One could go further to say that in fact, using private healthcare benefits those who access NHS care because it is one less patient that the NHS must deal with, and the private patient still pays towards the NHS in their taxes.

In addition, it can help to cope with the rising demand for resources, appointments, and beds in the NHS for the same reason. Indeed, one doctor even went so far as to say “if you care about the NHS, you should pay for private healthcare … you will help ease the burden on the NHS” (Dr Seth Rankin). Perhaps if you can afford private healthcare, perhaps you should leave the NHS for those who really need it.

Drawing Doctors Away from Working in the NHS?

However, there are huge arguments against this.

Firstly, although it seems that going privately may “ease the burden on the NHS”, one could argue that in fact paying for private healthcare means that you support the market – a market that draws doctors and other healthcare staff away from the NHS with the promise of vastly increased salaries, better hours and better working conditions.

The existence of private healthcare means that doctors who would otherwise be working for the NHS are no longer doing so. It is common for doctors to work both in the NHS and privately, to supplement their income – a BMA survey in 2009 suggested that about half of doctors in the UK did private work. The average NHS salary for a consultant is £117,700 per year, while consultants who work privately can earn in excess of £500,000, especially in high demand specialities, like orthopaedic surgery. Working privately therefore hugely benefits doctors and encourages them to spend less time in the NHS. Many doctors work part time both in the NHS and privately and some argue that this can detrimentally affect NHS patients too. The time that doctors spend working privately is time that they are unreachable should they be needed by their NHS work and vice versa, meaning that perhaps it can act as a distraction to their other work. In addition, working two jobs may have a conflict of interest. For example, an orthopaedic surgeon who works both in the NHS and privately probably obtains the majority of his/her income from private treatment. Most private patients are diagnosed on the NHS, and then only later seek private treatment – i.e. the patients on the list of the orthopaedic surgeon will be the same patients who might be thinking of private treatment.

Skipping the Queue?

One of the main reasons that patients choose to go privately is to skip the queue for treatment, but one of the NHS goals is to reduce waiting times. There is a direct conflict of interest between the surgeon and the NHS here – it is not in the surgeon’s interest to reduce waiting times if the long waiting times are what push patients to his/her private practice. Of course, any good doctor would practise solely with each individual patients’ best intentions in mind, but the conflict of interest is still there.
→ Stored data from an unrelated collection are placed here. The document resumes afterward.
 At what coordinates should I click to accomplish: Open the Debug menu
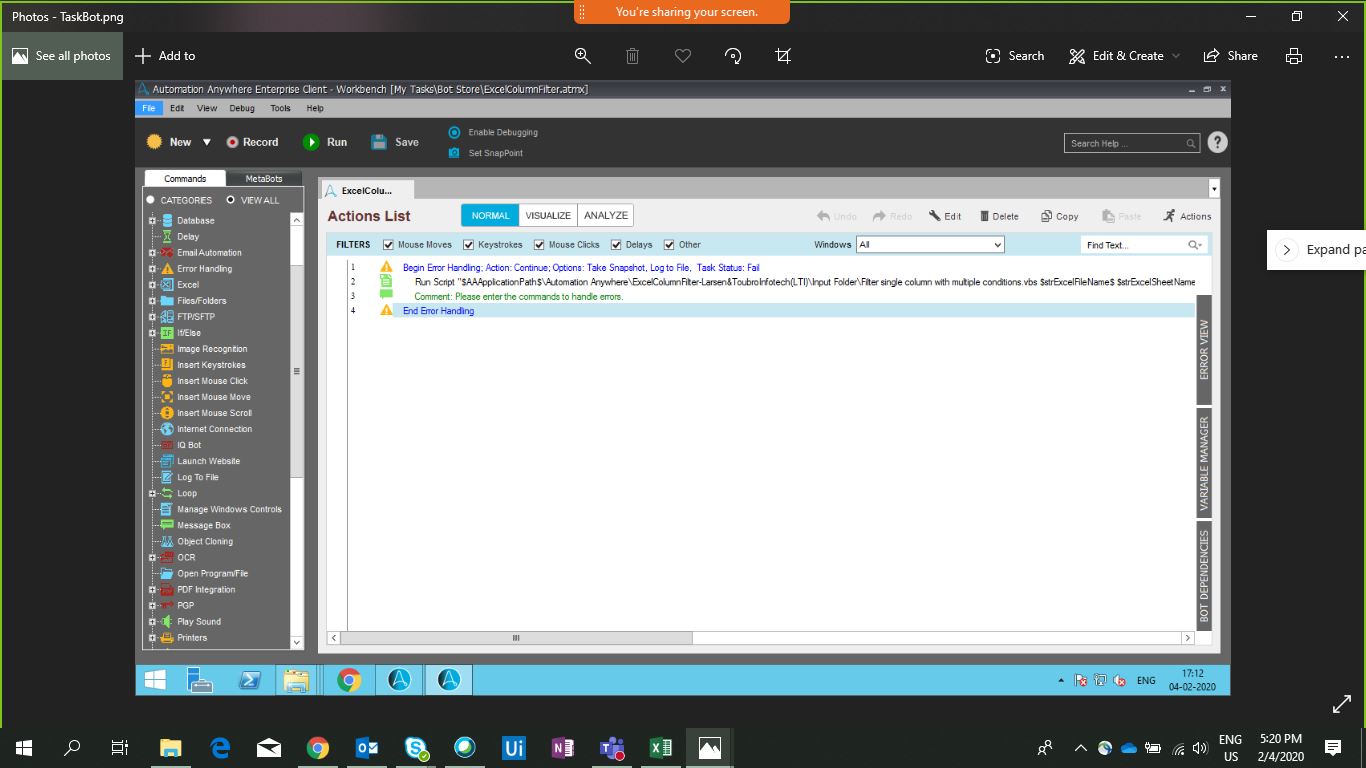coord(242,108)
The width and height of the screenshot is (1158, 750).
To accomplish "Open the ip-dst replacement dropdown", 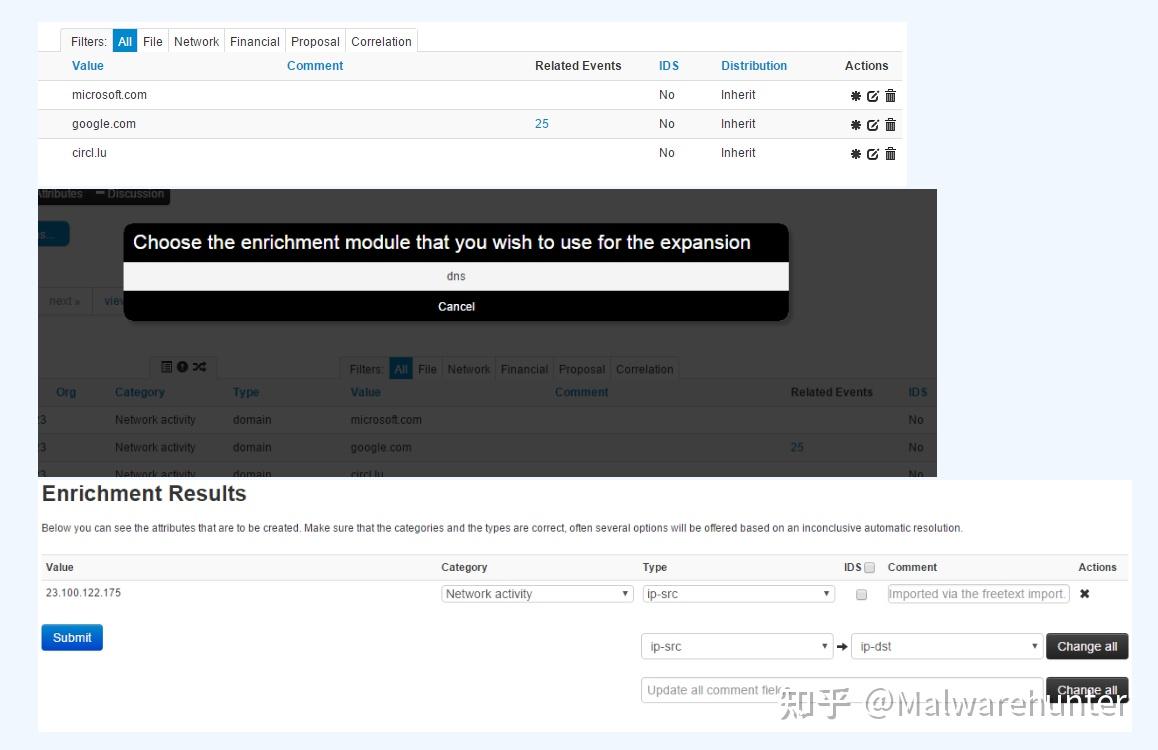I will click(x=944, y=646).
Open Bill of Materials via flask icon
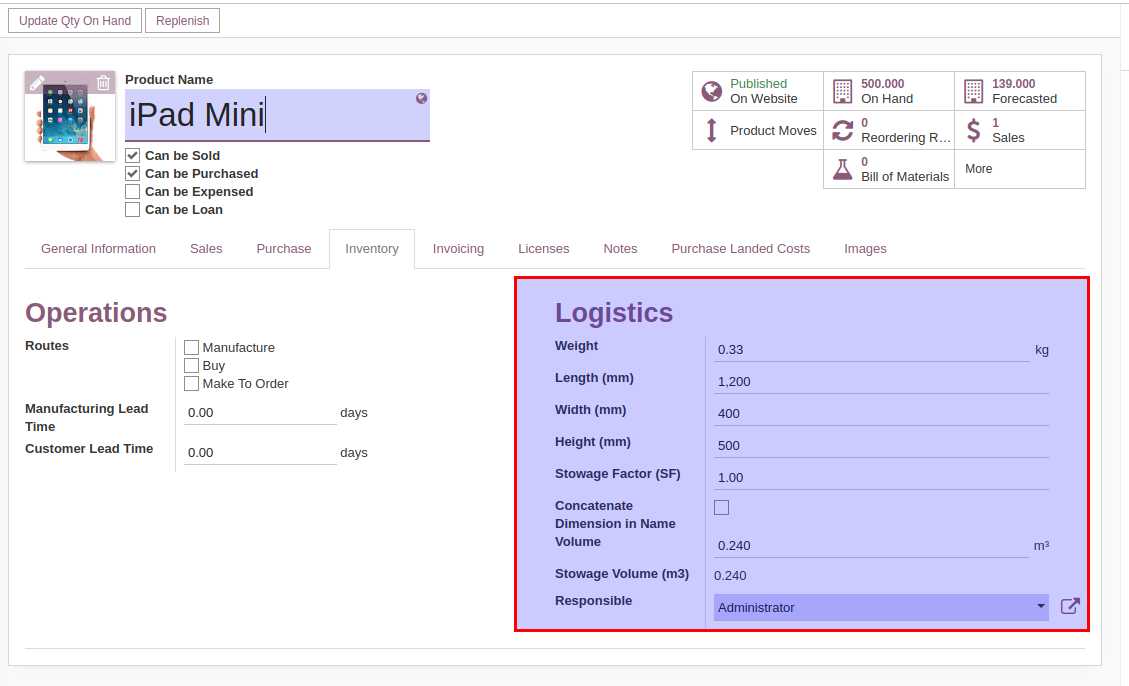Image resolution: width=1129 pixels, height=686 pixels. tap(843, 168)
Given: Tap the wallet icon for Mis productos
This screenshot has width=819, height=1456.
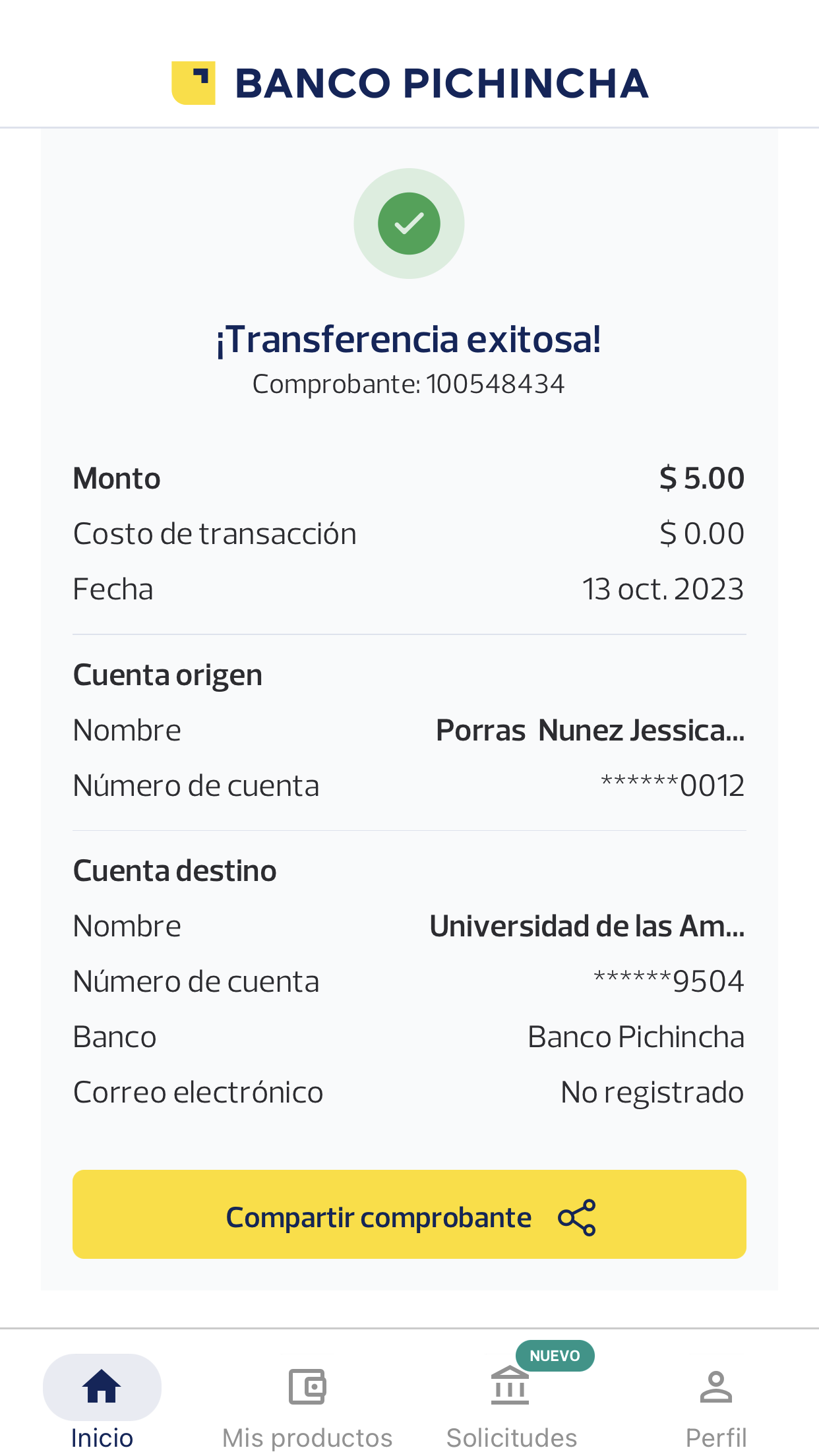Looking at the screenshot, I should pyautogui.click(x=307, y=1386).
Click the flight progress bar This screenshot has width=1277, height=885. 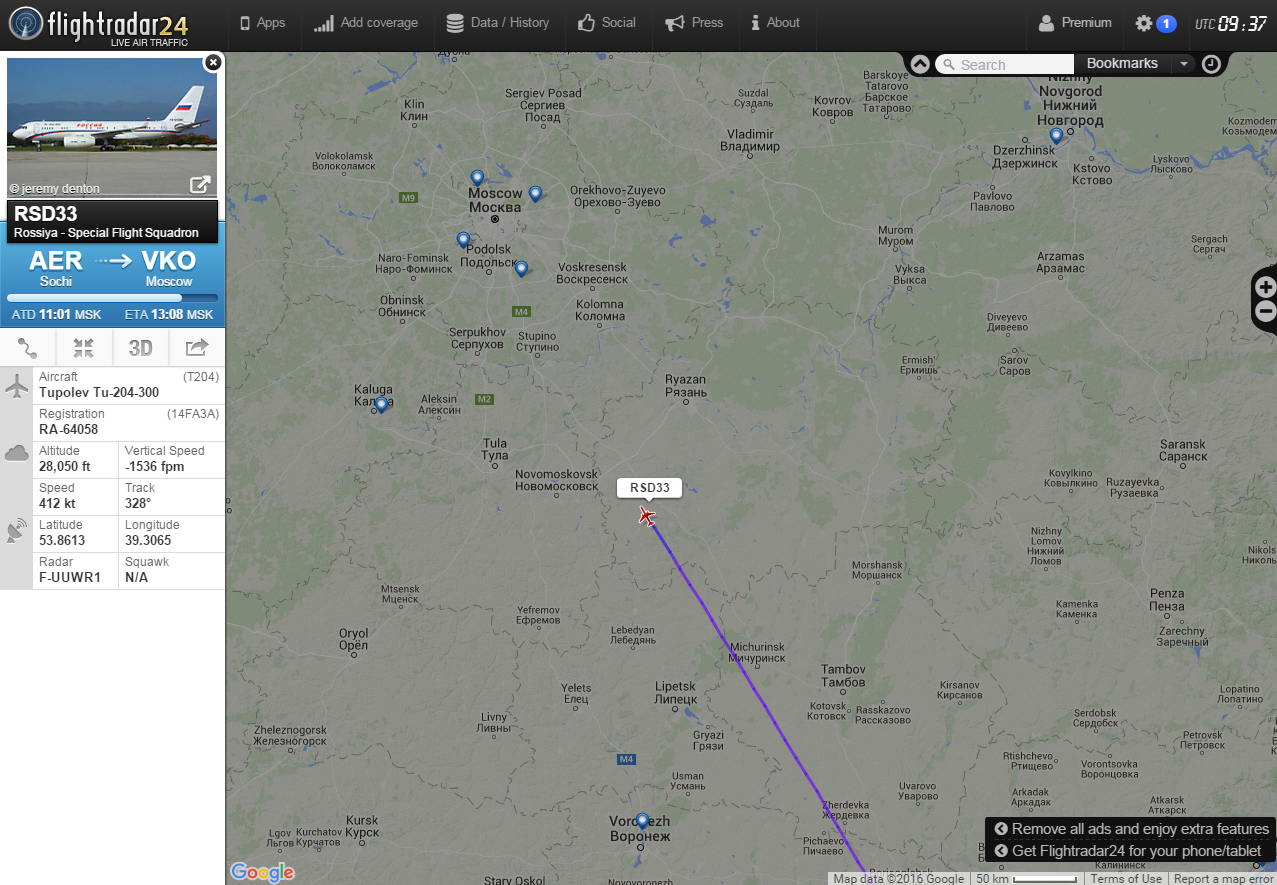pos(112,298)
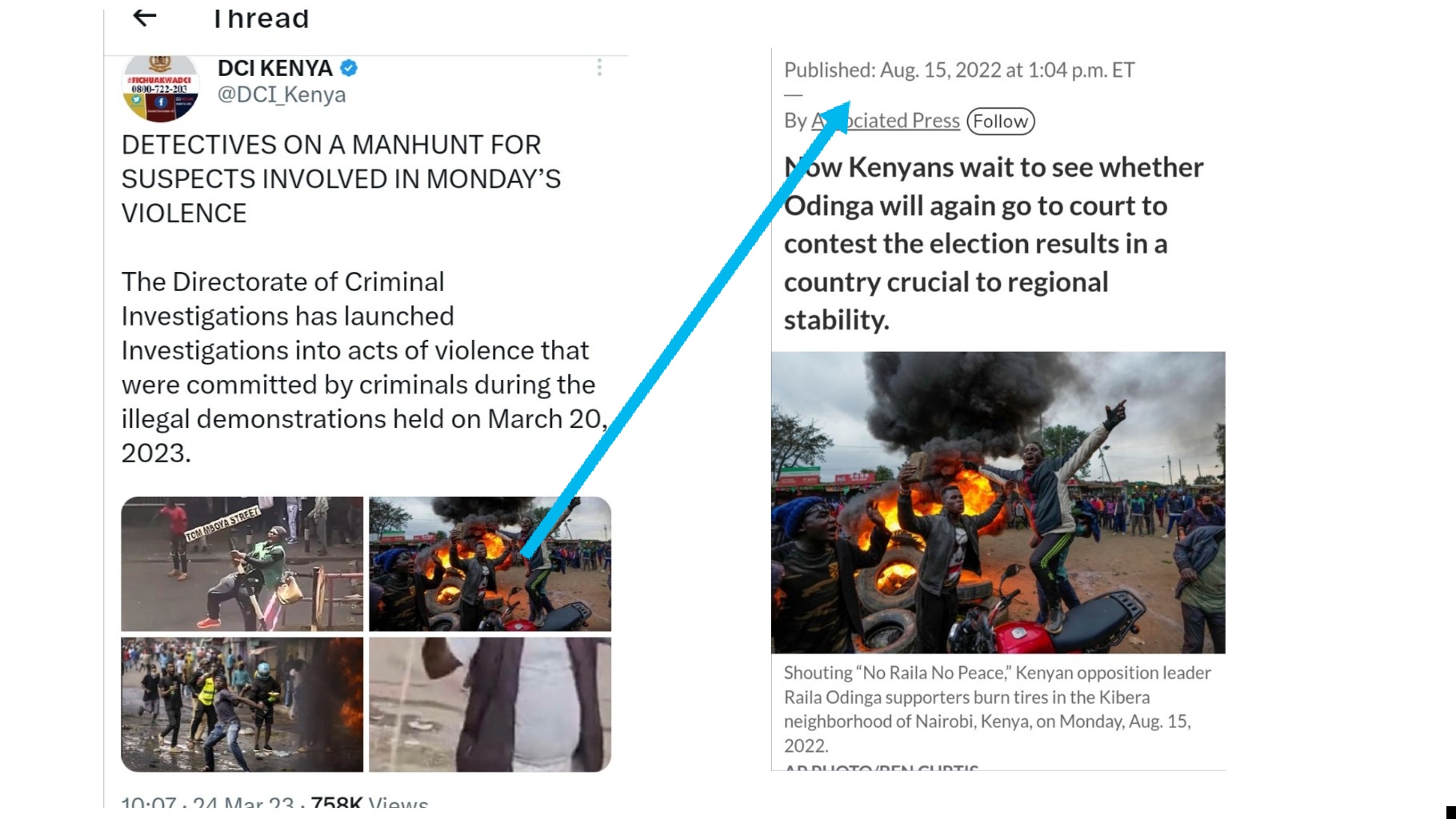Click the Follow button next to Associated Press

click(1001, 121)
In addition, many argue that outcome from private healthcare are not better. Although private healthcare does offer faster treatment, generally at more convenient times and locations, the actual treatment at private practices is not necessarily better. Firstly, private hospitals are generally much smaller, and the vast majority don’t have ITU facilities should the patient need them.

If a patient becomes critically ill during private surgery, they are often transferred to NHS facilities, which also can put a further strain on the NHS.

A&E services are all provided by the NHS too – there is almost no emergency private provision – and private insurers often will not pay for treatment of chronic illnesses, meaning the NHS is a vital service to those living with persistent health conditions. Furthermore, because private practises are businesses as opposed to a government service, they must be focussed on not only the health outcomes of the patient, but how much money the patient is going to provide.

Treatments and scans are no longer necessary services, but commodities that can be bought and sold, and like all businesses, selling products is important for profit making. Follow up appointments, for example, may not always be necessary, but the patient still must pay for the time that they see the doctor for. Some argue that private practices place financial gain over health outcomes, putting profit over need.